| Task instructions |
For the entries below, the expected answer is the line with "Instruction: Delete the Walmart, Inc. entry", the line with "Open the settings", and every line between them, exactly as written, and nothing more.

*** Extracted information ***

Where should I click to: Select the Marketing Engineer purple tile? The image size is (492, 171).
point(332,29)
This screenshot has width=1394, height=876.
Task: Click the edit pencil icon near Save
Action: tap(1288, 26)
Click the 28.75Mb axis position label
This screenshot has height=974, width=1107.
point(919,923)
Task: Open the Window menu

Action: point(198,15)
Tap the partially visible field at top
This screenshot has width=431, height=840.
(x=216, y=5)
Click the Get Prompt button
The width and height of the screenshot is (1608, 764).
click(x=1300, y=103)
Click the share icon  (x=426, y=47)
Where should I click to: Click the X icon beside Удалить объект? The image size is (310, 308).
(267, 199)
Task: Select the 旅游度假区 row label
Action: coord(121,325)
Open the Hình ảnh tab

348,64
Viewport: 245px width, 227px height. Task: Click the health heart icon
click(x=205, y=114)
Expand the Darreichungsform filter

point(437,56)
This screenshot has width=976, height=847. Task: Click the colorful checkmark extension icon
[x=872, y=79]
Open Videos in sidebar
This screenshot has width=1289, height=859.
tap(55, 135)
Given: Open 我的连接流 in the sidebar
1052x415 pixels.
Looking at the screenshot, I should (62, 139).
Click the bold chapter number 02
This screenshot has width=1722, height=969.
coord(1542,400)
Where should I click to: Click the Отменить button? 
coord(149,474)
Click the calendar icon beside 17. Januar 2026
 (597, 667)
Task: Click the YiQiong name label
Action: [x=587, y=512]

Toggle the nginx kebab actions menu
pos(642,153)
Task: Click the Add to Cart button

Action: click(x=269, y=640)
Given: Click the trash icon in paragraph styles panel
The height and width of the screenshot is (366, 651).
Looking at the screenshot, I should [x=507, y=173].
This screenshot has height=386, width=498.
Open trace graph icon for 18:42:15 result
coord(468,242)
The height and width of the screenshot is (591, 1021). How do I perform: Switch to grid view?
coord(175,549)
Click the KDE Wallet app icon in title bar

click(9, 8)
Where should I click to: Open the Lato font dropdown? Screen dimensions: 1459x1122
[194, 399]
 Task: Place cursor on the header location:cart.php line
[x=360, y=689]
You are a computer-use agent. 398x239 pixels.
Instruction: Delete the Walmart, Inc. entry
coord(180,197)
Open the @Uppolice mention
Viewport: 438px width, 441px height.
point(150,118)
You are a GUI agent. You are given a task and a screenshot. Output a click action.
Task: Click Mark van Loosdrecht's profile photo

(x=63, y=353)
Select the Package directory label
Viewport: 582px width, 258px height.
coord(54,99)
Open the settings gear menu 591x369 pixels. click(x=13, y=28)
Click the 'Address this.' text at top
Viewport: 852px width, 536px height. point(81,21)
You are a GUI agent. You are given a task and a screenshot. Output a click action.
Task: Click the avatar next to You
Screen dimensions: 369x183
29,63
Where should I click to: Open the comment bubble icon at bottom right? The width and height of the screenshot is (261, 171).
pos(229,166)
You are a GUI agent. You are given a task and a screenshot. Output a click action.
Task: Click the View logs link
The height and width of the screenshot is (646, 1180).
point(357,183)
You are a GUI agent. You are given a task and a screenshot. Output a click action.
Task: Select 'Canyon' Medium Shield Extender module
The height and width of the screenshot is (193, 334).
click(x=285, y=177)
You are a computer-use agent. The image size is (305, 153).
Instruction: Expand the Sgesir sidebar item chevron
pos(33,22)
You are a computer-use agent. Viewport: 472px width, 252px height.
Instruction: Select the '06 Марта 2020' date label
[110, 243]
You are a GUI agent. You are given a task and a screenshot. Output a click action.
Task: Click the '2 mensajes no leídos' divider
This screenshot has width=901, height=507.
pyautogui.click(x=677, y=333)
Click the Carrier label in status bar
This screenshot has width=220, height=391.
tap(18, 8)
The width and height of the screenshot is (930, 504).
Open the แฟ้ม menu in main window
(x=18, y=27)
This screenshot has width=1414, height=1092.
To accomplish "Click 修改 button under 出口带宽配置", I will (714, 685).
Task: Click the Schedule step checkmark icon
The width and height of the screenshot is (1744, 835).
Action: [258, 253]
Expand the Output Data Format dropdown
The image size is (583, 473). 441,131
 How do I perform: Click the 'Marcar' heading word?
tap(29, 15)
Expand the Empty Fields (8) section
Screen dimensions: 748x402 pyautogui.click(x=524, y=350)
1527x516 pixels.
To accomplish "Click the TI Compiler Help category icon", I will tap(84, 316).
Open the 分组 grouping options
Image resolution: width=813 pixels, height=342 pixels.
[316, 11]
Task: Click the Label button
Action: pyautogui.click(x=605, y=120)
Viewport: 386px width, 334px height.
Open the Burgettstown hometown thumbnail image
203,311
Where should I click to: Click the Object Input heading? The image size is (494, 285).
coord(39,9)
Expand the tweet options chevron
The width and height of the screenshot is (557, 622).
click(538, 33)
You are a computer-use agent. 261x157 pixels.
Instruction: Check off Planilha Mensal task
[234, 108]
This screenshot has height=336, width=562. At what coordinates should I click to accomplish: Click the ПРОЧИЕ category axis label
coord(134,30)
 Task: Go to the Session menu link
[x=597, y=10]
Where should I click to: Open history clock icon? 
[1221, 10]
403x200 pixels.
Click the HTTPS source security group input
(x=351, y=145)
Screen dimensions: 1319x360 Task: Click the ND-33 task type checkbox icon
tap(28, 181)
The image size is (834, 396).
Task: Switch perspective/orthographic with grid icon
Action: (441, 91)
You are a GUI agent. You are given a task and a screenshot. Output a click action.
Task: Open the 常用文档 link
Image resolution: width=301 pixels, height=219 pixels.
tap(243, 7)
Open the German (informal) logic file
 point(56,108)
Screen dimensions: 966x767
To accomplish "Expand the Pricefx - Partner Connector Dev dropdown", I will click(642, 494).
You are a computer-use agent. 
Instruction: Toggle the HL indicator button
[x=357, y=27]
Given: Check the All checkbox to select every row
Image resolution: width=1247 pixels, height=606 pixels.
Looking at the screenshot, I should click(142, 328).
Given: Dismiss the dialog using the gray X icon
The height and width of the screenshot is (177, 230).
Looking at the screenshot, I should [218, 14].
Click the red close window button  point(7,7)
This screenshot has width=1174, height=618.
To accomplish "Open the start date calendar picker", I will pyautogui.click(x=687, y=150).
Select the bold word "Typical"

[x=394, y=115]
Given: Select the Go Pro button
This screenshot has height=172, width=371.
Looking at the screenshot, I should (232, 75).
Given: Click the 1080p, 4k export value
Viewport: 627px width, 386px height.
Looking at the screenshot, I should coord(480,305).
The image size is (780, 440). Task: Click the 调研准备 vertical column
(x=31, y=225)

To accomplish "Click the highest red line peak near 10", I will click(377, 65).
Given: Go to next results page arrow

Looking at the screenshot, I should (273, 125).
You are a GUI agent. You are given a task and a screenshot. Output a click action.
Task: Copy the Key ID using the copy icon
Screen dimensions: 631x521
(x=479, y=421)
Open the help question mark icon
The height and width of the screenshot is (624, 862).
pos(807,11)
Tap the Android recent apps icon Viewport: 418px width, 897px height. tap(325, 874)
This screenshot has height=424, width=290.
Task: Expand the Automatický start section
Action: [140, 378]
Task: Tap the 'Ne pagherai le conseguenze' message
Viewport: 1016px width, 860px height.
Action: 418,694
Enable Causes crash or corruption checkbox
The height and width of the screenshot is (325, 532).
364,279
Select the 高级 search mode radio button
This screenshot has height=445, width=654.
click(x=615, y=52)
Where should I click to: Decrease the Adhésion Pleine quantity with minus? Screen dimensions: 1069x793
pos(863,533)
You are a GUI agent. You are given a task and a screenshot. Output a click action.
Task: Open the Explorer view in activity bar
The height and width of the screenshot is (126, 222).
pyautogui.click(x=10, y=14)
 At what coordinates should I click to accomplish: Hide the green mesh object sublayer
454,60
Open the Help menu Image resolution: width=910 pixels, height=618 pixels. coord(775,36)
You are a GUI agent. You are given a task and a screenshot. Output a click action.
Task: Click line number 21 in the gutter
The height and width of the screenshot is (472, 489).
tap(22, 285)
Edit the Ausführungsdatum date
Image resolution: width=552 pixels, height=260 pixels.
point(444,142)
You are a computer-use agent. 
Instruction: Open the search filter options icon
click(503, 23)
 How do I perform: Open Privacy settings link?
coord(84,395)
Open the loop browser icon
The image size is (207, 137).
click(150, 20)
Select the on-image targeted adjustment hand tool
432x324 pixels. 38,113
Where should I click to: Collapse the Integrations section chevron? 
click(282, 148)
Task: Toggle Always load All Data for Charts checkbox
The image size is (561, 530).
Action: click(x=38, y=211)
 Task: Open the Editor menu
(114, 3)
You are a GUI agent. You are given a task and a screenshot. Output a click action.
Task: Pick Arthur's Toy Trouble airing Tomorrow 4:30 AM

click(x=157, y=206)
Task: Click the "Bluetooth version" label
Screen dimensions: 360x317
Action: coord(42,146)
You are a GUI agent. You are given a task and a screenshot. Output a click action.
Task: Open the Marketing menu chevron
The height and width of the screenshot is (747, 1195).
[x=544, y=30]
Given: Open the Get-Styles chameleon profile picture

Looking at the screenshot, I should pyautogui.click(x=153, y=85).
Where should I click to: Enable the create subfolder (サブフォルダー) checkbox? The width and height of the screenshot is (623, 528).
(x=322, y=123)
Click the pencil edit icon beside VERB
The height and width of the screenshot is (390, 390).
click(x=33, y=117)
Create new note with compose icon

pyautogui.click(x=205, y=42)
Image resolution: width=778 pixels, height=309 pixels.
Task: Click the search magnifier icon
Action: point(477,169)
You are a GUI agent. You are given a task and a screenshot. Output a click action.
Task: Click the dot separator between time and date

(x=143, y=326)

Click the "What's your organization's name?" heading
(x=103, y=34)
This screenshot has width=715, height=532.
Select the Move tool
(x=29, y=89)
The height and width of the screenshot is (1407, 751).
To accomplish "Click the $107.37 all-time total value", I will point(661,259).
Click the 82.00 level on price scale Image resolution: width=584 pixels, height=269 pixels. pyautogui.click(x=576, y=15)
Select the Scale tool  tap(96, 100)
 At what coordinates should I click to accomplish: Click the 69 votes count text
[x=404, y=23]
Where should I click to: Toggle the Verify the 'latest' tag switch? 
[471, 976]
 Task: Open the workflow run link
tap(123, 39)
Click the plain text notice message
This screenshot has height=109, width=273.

***

| Exercise result |
Instruction: Delete the Walmart, Inc. entry
coord(180,197)
Open the @Uppolice mention
Viewport: 438px width, 441px height.
point(150,118)
You are a GUI agent. You are given a task and a screenshot. Output a click action.
Task: Click Mark van Loosdrecht's profile photo

(x=63, y=353)
Select the Package directory label
Viewport: 582px width, 258px height.
coord(54,99)
Open the settings gear menu 591x369 pixels. click(x=13, y=28)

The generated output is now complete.